Why do we need Textual Linguistics? • Text linguistics is utilized primarily by academics across a variety of disciplines. • For example, anthropologists may use it to help them better understand the role of texts in a given culture, such as what kinds of texts are used for rituals and what those rituals mean.


• Linguists may use it to better understand the structures of languages. Sociologists use text linguistics to understand how people relate through their language and how they make use of particular kinds of written texts in their social interactions. • Literary critics use text linguistics to understand how texts create meaning, and how those meanings can provide insights into other aspects of culture and society.


Discussing the text: 'Many of the alleged rules of writing are actually superstitions' 1. What is the text about? 2. Who is it intended for? Which type of audience? 3. What is the prevailing tone of the text? 4. How would you illustrate that tone with an example from the text? 5. How is the text structured? 6. What is the purpose of the opening sentence?


Discuss the “mistakes” below: • It's also a topic in linguistics. Is it an error to write: No citizen should be under a cloud of suspicion because of what they look like? What about 'to boldly go where no man has gone before', or 'it's you she's thinking of', or 'entering the room, it was nice to see so many old friends'? Various purists, snobs, snoots, sticklers, traditionalists, and language police will declare that all of these are unconscionable insults to standards of excellence. But when pressed to explain why these errors are errors, all they can offer is the not-so-excellent response: They just are.


Explain the following words from the text: deplorable umbrage solecism egregious ubiquitous imminent slovenly turgid

flout crabby scath proffer venerated ponderous hoary assiduous panache


Which idea from TA is highlited by this passage: • The real problem is that writing, unlike speaking, is an unnatural act. In the absence of a conversational partner who shares the writer's background and who can furrow her brows or break in and ask for clarification when he stops making sense, good writing depends on an ability to imagine a generic reader and empathise about what she already knows and how she interprets the flow of words in real time. Writing, above all, is a topic in cognitive psychology.
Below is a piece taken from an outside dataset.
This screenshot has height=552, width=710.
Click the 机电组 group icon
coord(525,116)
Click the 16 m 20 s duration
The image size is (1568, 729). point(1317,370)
Exercise: Discourse Consequences • Each group should take a different line, and add a second line to it (not necessarily in the same genre). • They should then fold the paper over so that only the second line is visible, and pass it on to the next group. When all the groups have contributed a line, open up the folded page and read it aloud to the whole group. • As a whole group, assess how far the six different texts follow the patterns for the various genres .


Starter Lines 1 Once upon a time there was a beautiful princess who lived in a castle high up on a mountainside. 2 Cricket is a game which involves as much psychological nerve as physical strength and dexterity. 3 This week you will need to have your wits about you, as Saturn’s influence could lead you to be off guard at a crucial moment. 4 Male, 42, home-owner, recently relocated to Bristol. 5 ‘Spacegrazer to Hyperpod, come in.’ Zhata feared the worst. The asteroid storm had passed just too close for comfort. 6 To make watercress soup, first sauté a finely chopped onion by melting a knob of butter in a saucepan over a medium heat.